>> BEGIN STORED RECORDS
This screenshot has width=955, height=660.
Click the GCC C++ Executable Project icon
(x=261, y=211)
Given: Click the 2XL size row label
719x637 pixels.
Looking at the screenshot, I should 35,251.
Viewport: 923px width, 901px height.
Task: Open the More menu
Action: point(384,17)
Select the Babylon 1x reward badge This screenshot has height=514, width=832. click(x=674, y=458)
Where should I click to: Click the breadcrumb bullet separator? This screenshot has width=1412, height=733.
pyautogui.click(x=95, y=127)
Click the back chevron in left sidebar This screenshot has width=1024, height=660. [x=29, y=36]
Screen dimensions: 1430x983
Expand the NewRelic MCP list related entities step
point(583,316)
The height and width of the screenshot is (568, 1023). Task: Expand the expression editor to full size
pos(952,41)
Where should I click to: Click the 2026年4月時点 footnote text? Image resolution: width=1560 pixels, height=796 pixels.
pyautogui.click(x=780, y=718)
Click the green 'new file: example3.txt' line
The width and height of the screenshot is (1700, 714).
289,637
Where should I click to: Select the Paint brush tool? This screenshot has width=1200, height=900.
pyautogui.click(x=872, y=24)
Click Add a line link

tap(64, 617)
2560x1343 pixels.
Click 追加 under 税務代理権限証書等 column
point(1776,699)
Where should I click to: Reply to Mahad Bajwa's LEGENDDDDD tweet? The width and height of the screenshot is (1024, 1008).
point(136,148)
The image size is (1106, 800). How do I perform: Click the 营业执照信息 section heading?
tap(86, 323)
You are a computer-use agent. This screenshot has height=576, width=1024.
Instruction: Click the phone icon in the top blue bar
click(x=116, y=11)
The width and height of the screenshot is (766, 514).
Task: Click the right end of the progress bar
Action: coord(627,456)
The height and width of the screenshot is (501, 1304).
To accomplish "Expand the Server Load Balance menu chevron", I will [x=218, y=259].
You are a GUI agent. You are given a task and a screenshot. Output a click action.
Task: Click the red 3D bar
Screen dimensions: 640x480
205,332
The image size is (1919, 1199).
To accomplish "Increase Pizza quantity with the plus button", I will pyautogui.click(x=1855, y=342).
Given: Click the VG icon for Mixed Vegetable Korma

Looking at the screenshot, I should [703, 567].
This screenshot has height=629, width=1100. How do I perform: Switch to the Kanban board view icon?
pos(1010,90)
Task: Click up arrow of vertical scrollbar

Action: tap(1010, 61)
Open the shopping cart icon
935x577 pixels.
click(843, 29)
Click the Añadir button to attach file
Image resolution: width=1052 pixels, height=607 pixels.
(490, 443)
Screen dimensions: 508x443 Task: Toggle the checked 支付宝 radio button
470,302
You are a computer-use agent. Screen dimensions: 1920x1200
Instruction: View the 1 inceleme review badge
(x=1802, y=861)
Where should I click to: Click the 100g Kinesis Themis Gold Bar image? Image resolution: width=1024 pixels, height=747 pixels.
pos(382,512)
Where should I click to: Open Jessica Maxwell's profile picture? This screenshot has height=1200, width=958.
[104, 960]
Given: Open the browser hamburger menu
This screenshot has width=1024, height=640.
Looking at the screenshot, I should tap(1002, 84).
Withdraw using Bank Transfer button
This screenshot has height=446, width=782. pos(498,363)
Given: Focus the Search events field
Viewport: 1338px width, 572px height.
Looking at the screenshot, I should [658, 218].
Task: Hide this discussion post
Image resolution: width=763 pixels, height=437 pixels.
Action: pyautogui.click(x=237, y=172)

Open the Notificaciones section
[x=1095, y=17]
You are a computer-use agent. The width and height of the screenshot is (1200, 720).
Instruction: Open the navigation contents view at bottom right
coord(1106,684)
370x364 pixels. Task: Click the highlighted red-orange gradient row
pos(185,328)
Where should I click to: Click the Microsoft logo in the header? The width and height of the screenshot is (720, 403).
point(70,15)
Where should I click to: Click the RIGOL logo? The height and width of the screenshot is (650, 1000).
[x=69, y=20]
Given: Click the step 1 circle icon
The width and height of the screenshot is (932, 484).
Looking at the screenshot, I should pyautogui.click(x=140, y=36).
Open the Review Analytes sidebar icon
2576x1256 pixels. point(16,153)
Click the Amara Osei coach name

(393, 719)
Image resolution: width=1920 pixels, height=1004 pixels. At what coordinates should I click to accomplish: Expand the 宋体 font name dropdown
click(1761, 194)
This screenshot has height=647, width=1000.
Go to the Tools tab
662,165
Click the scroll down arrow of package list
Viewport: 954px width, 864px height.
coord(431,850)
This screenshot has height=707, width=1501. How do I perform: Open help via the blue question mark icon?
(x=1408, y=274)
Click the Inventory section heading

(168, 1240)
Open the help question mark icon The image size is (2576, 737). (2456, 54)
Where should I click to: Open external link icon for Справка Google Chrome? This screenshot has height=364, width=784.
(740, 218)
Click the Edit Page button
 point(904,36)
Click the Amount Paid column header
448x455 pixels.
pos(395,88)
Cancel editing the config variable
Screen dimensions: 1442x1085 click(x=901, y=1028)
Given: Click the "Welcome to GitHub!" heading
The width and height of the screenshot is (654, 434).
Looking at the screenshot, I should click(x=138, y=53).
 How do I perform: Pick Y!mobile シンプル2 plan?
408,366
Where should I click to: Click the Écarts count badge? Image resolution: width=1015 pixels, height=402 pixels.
>> END STORED RECORDS
* AIM OF THE TASK *
Rewrite all the records above with "question mark" swapped for "question-mark" wherever it occurs, and leave everything else unchanged.

* SOLUTION TO THE PROBLEM *
This screenshot has width=955, height=660.
Click the GCC C++ Executable Project icon
(x=261, y=211)
Given: Click the 2XL size row label
719x637 pixels.
Looking at the screenshot, I should 35,251.
Viewport: 923px width, 901px height.
Task: Open the More menu
Action: point(384,17)
Select the Babylon 1x reward badge This screenshot has height=514, width=832. click(x=674, y=458)
Where should I click to: Click the breadcrumb bullet separator? This screenshot has width=1412, height=733.
pyautogui.click(x=95, y=127)
Click the back chevron in left sidebar This screenshot has width=1024, height=660. [x=29, y=36]
Screen dimensions: 1430x983
Expand the NewRelic MCP list related entities step
point(583,316)
The height and width of the screenshot is (568, 1023). Task: Expand the expression editor to full size
pos(952,41)
Where should I click to: Click the 2026年4月時点 footnote text? Image resolution: width=1560 pixels, height=796 pixels.
pyautogui.click(x=780, y=718)
Click the green 'new file: example3.txt' line
The width and height of the screenshot is (1700, 714).
289,637
Where should I click to: Select the Paint brush tool? This screenshot has width=1200, height=900.
pyautogui.click(x=872, y=24)
Click Add a line link

tap(64, 617)
2560x1343 pixels.
Click 追加 under 税務代理権限証書等 column
point(1776,699)
Where should I click to: Reply to Mahad Bajwa's LEGENDDDDD tweet? The width and height of the screenshot is (1024, 1008).
point(136,148)
The image size is (1106, 800). How do I perform: Click the 营业执照信息 section heading?
tap(86, 323)
You are a computer-use agent. This screenshot has height=576, width=1024.
Instruction: Click the phone icon in the top blue bar
click(x=116, y=11)
The width and height of the screenshot is (766, 514).
Task: Click the right end of the progress bar
Action: coord(627,456)
The height and width of the screenshot is (501, 1304).
To accomplish "Expand the Server Load Balance menu chevron", I will [x=218, y=259].
You are a GUI agent. You are given a task and a screenshot. Output a click action.
Task: Click the red 3D bar
Screen dimensions: 640x480
205,332
The image size is (1919, 1199).
To accomplish "Increase Pizza quantity with the plus button", I will pyautogui.click(x=1855, y=342).
Given: Click the VG icon for Mixed Vegetable Korma

Looking at the screenshot, I should [703, 567].
This screenshot has height=629, width=1100. How do I perform: Switch to the Kanban board view icon?
pos(1010,90)
Task: Click up arrow of vertical scrollbar

Action: tap(1010, 61)
Open the shopping cart icon
935x577 pixels.
click(843, 29)
Click the Añadir button to attach file
Image resolution: width=1052 pixels, height=607 pixels.
(490, 443)
Screen dimensions: 508x443 Task: Toggle the checked 支付宝 radio button
470,302
You are a computer-use agent. Screen dimensions: 1920x1200
Instruction: View the 1 inceleme review badge
(x=1802, y=861)
Where should I click to: Click the 100g Kinesis Themis Gold Bar image? Image resolution: width=1024 pixels, height=747 pixels.
pos(382,512)
Where should I click to: Open Jessica Maxwell's profile picture? This screenshot has height=1200, width=958.
[104, 960]
Given: Open the browser hamburger menu
This screenshot has width=1024, height=640.
Looking at the screenshot, I should tap(1002, 84).
Withdraw using Bank Transfer button
This screenshot has height=446, width=782. pos(498,363)
Given: Focus the Search events field
Viewport: 1338px width, 572px height.
Looking at the screenshot, I should [658, 218].
Task: Hide this discussion post
Image resolution: width=763 pixels, height=437 pixels.
Action: pyautogui.click(x=237, y=172)

Open the Notificaciones section
[x=1095, y=17]
You are a computer-use agent. The width and height of the screenshot is (1200, 720).
Instruction: Open the navigation contents view at bottom right
coord(1106,684)
370x364 pixels. Task: Click the highlighted red-orange gradient row
pos(185,328)
Where should I click to: Click the Microsoft logo in the header? The width and height of the screenshot is (720, 403).
point(70,15)
Where should I click to: Click the RIGOL logo? The height and width of the screenshot is (650, 1000).
[x=69, y=20]
Given: Click the step 1 circle icon
The width and height of the screenshot is (932, 484).
Looking at the screenshot, I should pyautogui.click(x=140, y=36).
Open the Review Analytes sidebar icon
2576x1256 pixels. point(16,153)
Click the Amara Osei coach name

(393, 719)
Image resolution: width=1920 pixels, height=1004 pixels. At what coordinates should I click to accomplish: Expand the 宋体 font name dropdown
click(1761, 194)
This screenshot has height=647, width=1000.
Go to the Tools tab
662,165
Click the scroll down arrow of package list
Viewport: 954px width, 864px height.
coord(431,850)
This screenshot has height=707, width=1501. How do I perform: Open help via the blue question-mark icon?
(x=1408, y=274)
Click the Inventory section heading

(168, 1240)
Open the help question-mark icon The image size is (2576, 737). (2456, 54)
Where should I click to: Open external link icon for Справка Google Chrome? This screenshot has height=364, width=784.
(740, 218)
Click the Edit Page button
 point(904,36)
Click the Amount Paid column header
448x455 pixels.
pos(395,88)
Cancel editing the config variable
Screen dimensions: 1442x1085 click(x=901, y=1028)
Given: Click the "Welcome to GitHub!" heading
The width and height of the screenshot is (654, 434).
Looking at the screenshot, I should click(x=138, y=53).
 How do I perform: Pick Y!mobile シンプル2 plan?
408,366
Where should I click to: Click the Écarts count badge? Image resolution: width=1015 pixels, height=402 pixels.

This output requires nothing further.